After having been liquidated, the last of the company assets were offered for sale by the Uttar Pradesh state government in 2008.

===Asian Tractors Ltd===
Began building tractors in 1989 from their own designs.

===Ford Tractors===

Ford (formerly Ford Tractor Division) began producing Ford Tractors in India in 1972 with a tie up with Escorts. In 1986 Ford acquired New Holland and tractor operations was transferred to Ford-New Holland and made into an independent corporation. In 1991, Fiat began an arranged purchase of Ford-New Holland that was completed in 1993, ending Ford Motor Company's long history of tractor production. The deal required that New Holland/FIAT stop using the Ford name. New Holland India Pvt Ltd began production of tractors in India in 1998.

===Harsha Tractors===
In 1975, Harsha Tractors Ltd began manufacturing tractors in conjunction with Motoimport of Russia. Tractor production never amounted to much, and has since ceased.

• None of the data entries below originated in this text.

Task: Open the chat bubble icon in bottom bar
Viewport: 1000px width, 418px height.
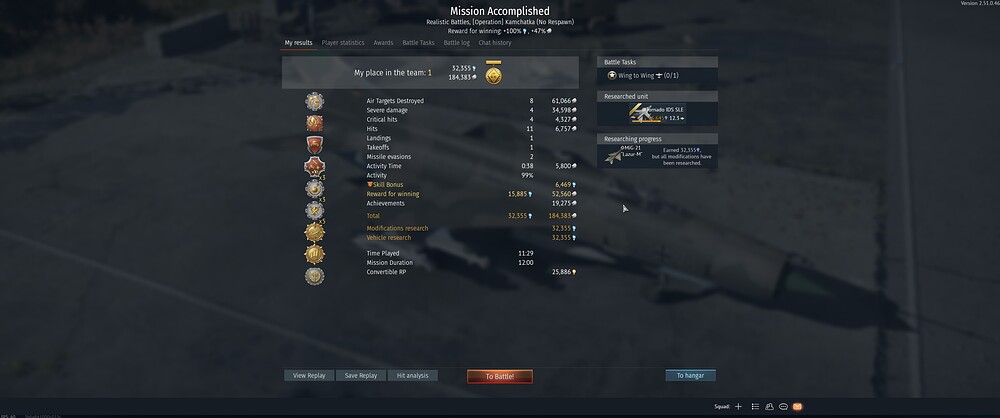Action: point(783,407)
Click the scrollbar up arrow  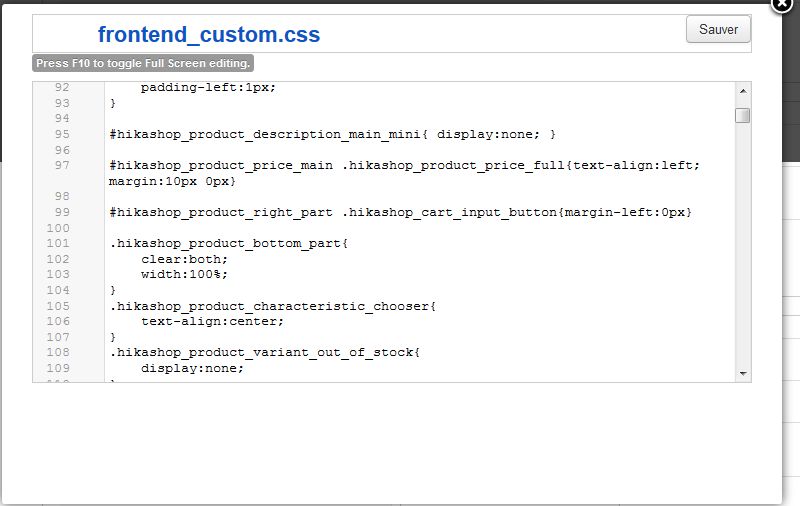(743, 91)
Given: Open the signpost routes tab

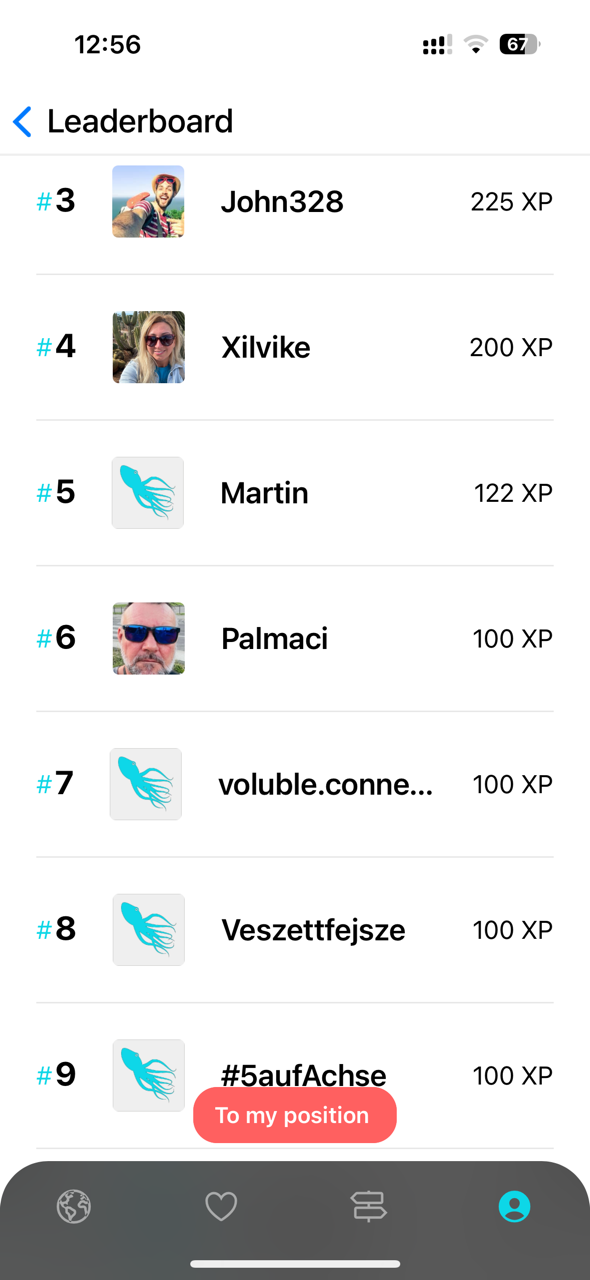Looking at the screenshot, I should tap(369, 1207).
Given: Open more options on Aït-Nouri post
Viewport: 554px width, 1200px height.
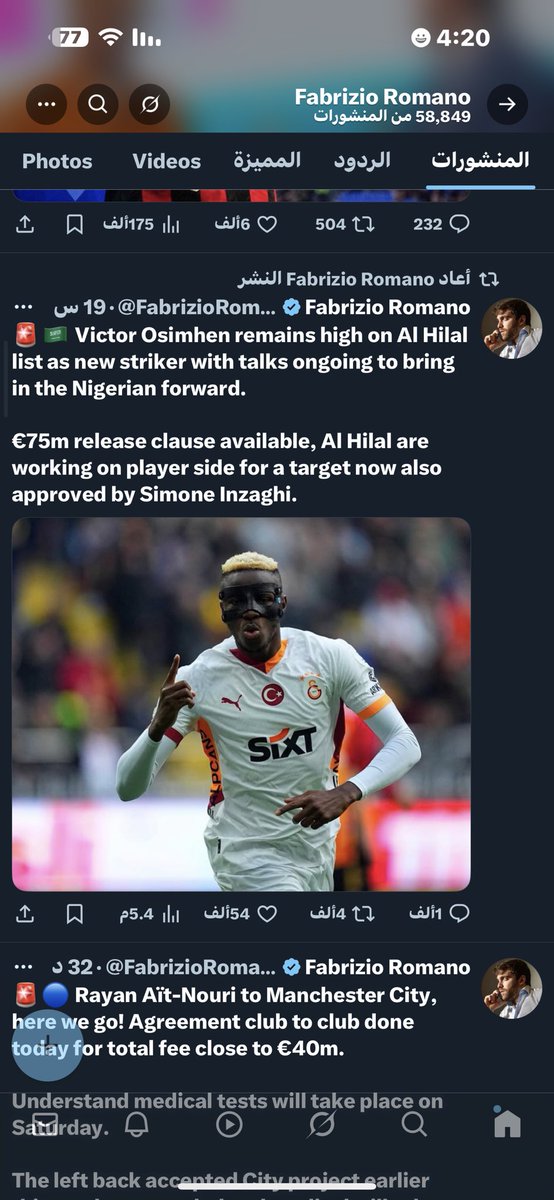Looking at the screenshot, I should (x=23, y=967).
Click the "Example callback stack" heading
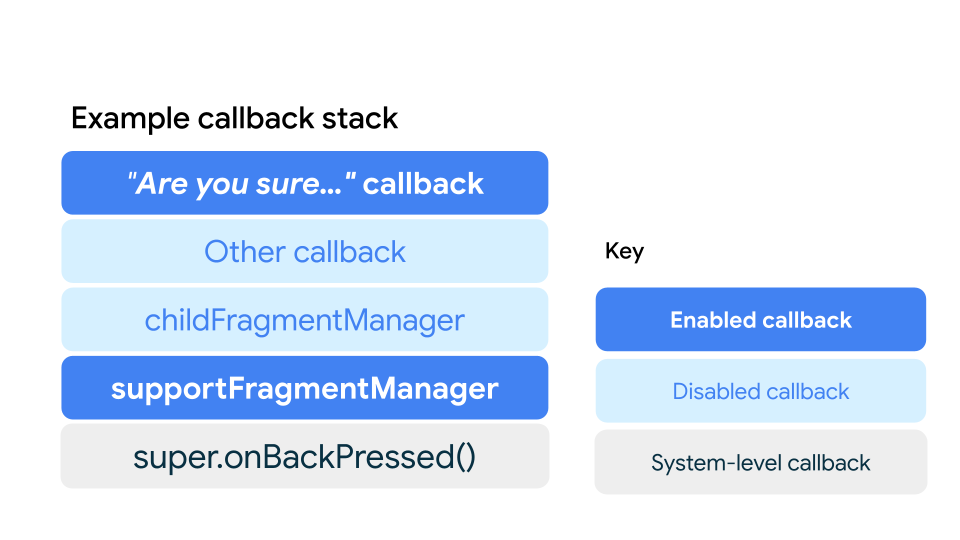 click(x=234, y=118)
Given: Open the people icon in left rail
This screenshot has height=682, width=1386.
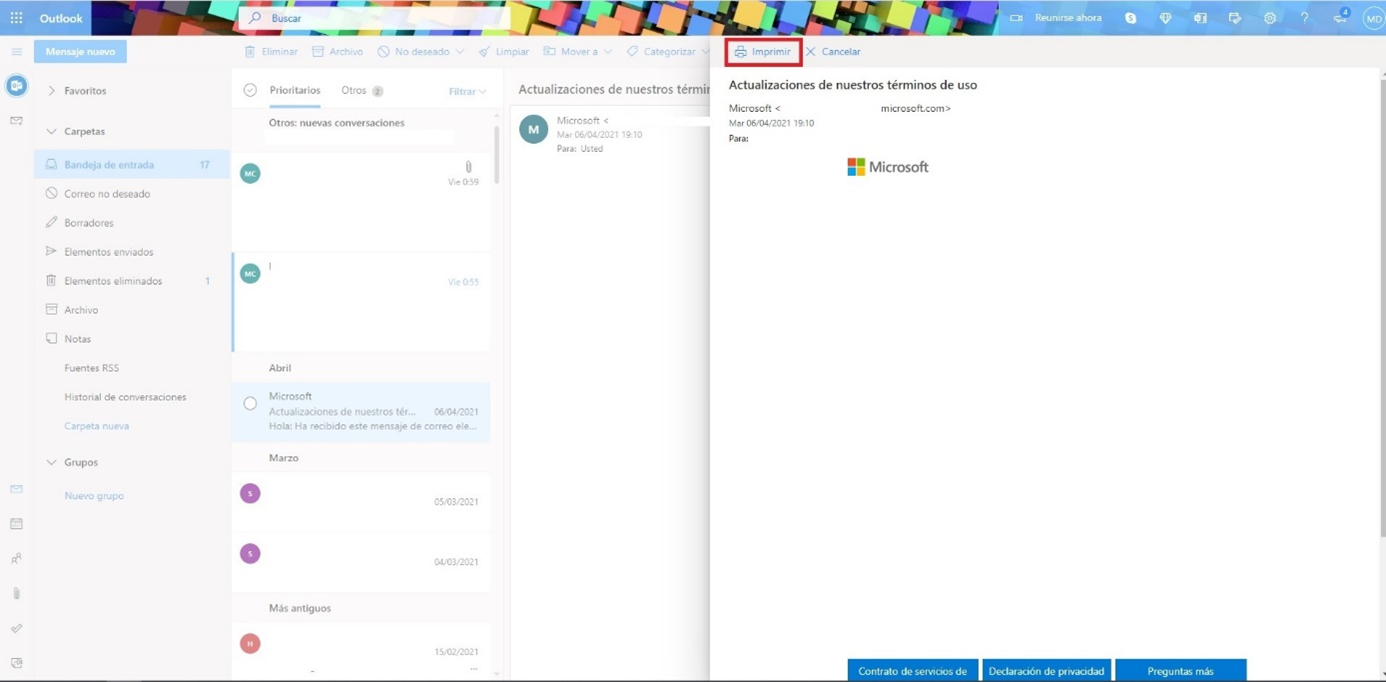Looking at the screenshot, I should pyautogui.click(x=16, y=559).
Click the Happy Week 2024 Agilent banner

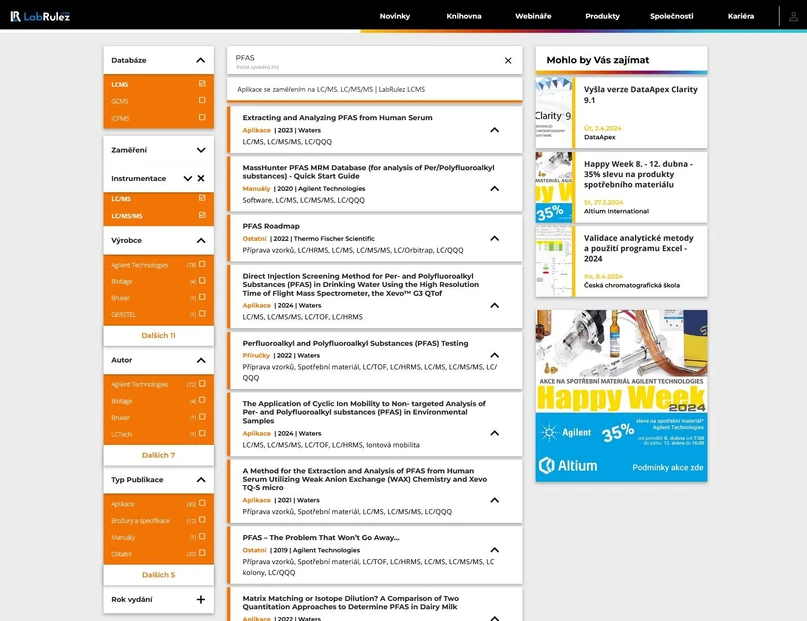click(621, 395)
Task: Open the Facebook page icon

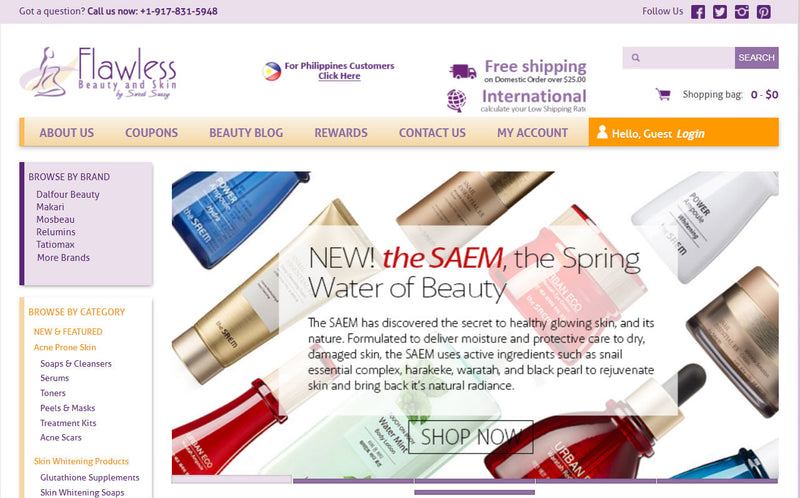Action: 698,12
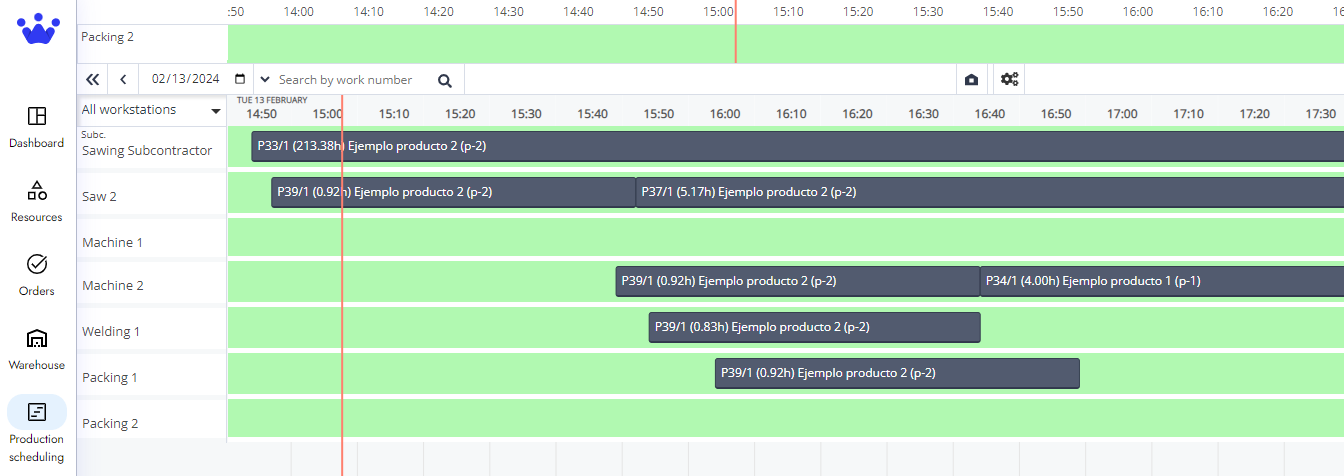Click the Search by work number field
The height and width of the screenshot is (476, 1344).
coord(350,80)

===Haryana Tractors Ltd===
As a part of Pratap Steel Rolling Mills Ltd., Haryana began building tractors from their own designs in 1983.

===Kirloskar Tractors===

Founded in co-operation with Deutz-Fahr of Germany in 1974. It has since ceased to manufacture tractors. However, the company continues to manufacture engines under license from Deutz.

===Pittie Tractors===
Pittie Tractors was set up by a young and dynamic engineer – Shrikant Pittie and started out as Pittie Tools. The Pittie family are prominent industrialists in Pune and the family set up the first private industry in Pune – The Raja Bahadur Motilal Poona Mills Ltd. in 1893. Pittie Tractors indigenously developed and manufactured tractors and was well set to capture a large share of the market in India. However, due to an unfortunate labour strike at one of its critical vendors, followed by a similar strike at its own plant, the company lost nearly a year of production. As a result, the company fell into financial difficulty and ultimately had to wind-up operations.

===United Auto Tractors Ltd.===
Began in 1986 in conjunction with Uzina Tractorul of Romania.

==Tractor Manufacturers Association==
The Tractor Manufacturers' Association of India (TMA) is housed under The Confederation of Indian Industry (CII), New Delhi. Though not all manufacturers are members TMA is recognised as the main trade group representing the agricultural tractor industry in India. TR Kesavan, COO – Product Strategy and Corporate Relations, TAFE – Tractors and Farm Equipment Limited is the current President of TMA.